YOUR OBJECTIVE
Every line from the one holding "Given: Open the UD55E-P product thumbnail" to the end of the entries should be repeated exactly, with the pictures left out.

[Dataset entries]
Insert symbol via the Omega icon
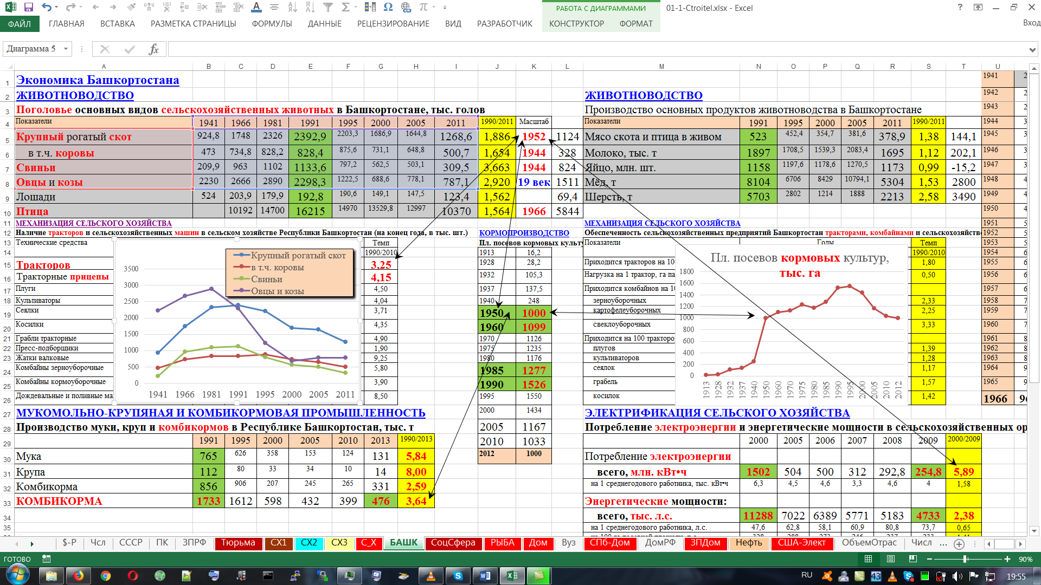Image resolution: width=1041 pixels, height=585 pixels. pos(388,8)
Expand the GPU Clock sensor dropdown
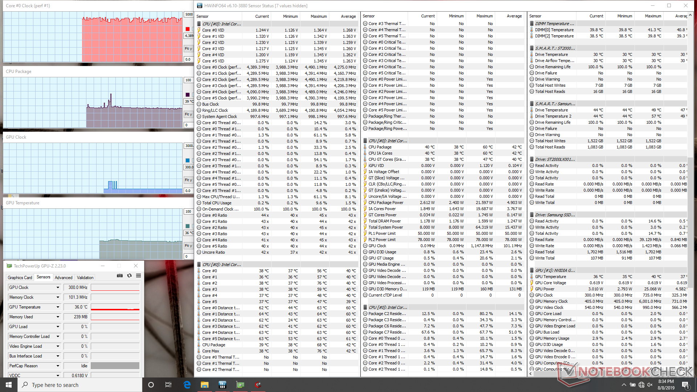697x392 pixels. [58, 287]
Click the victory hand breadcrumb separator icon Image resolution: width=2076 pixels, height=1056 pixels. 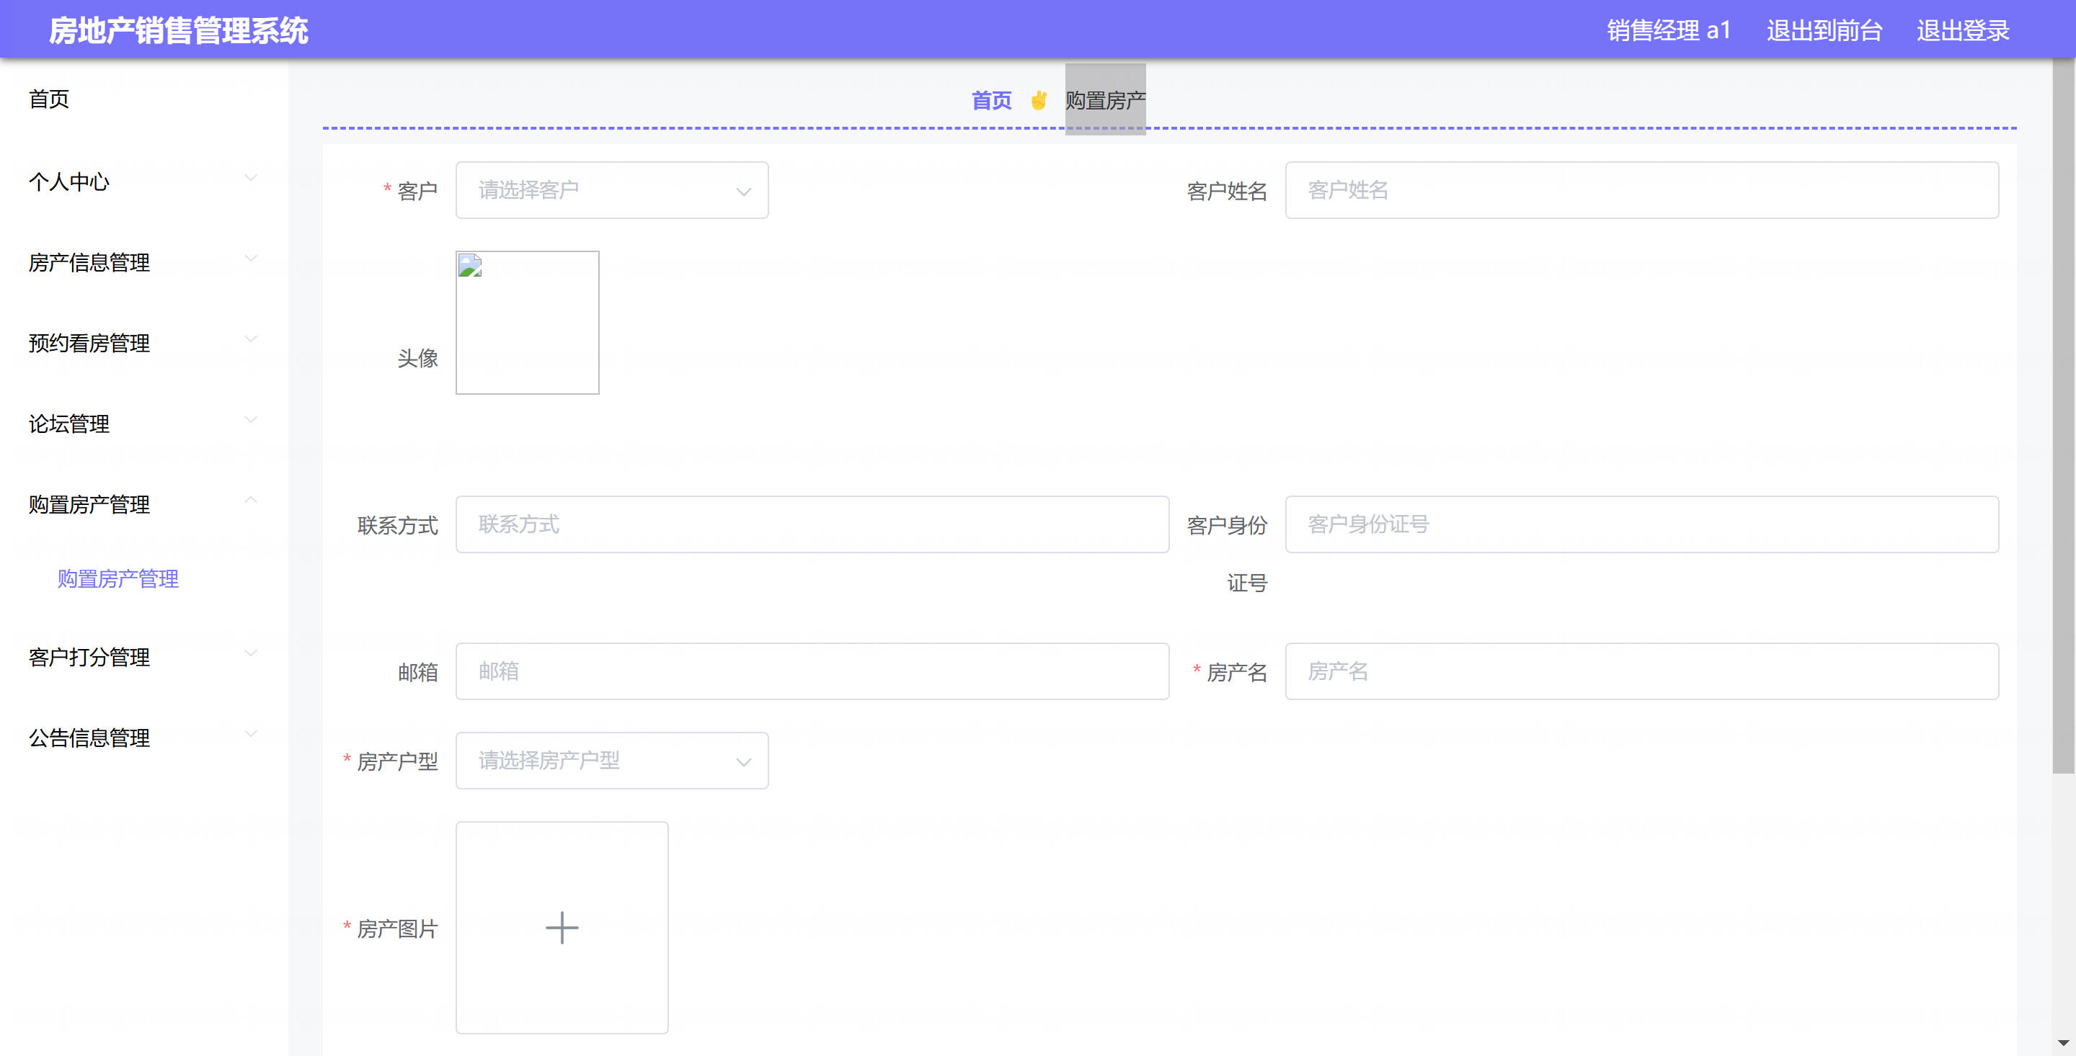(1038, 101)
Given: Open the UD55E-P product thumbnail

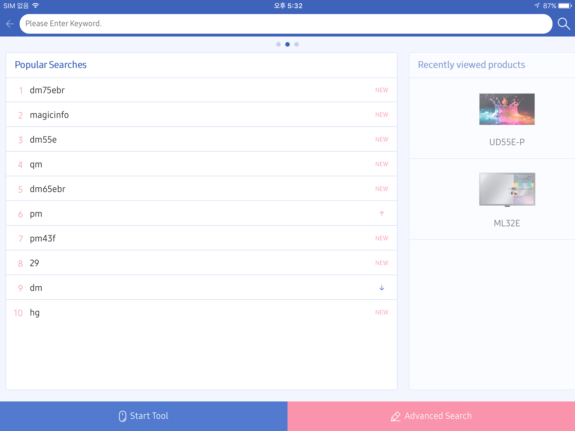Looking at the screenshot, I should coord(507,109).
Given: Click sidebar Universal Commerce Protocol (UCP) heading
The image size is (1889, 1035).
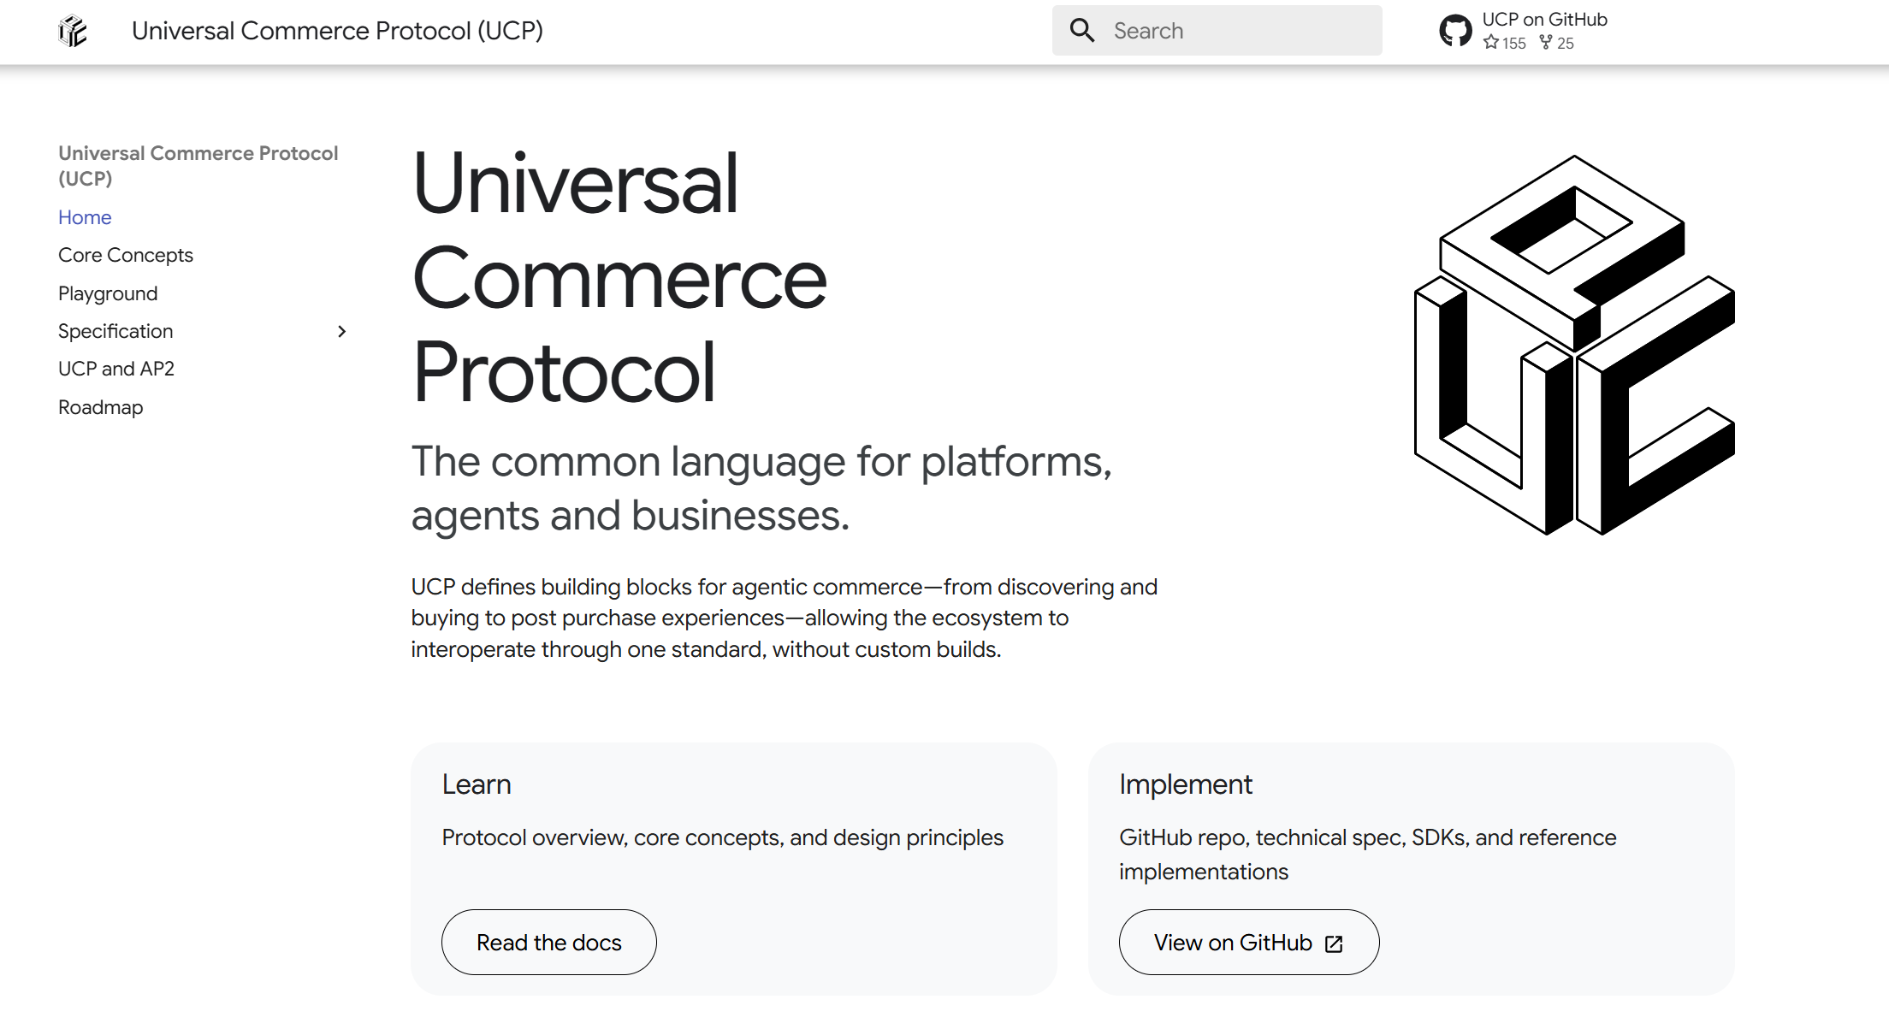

SOLUTION FOR THIS TASK
Given: Open the UD55E-P product thumbnail

Looking at the screenshot, I should coord(507,109).
Given: Click sidebar Universal Commerce Protocol (UCP) heading
The image size is (1889, 1035).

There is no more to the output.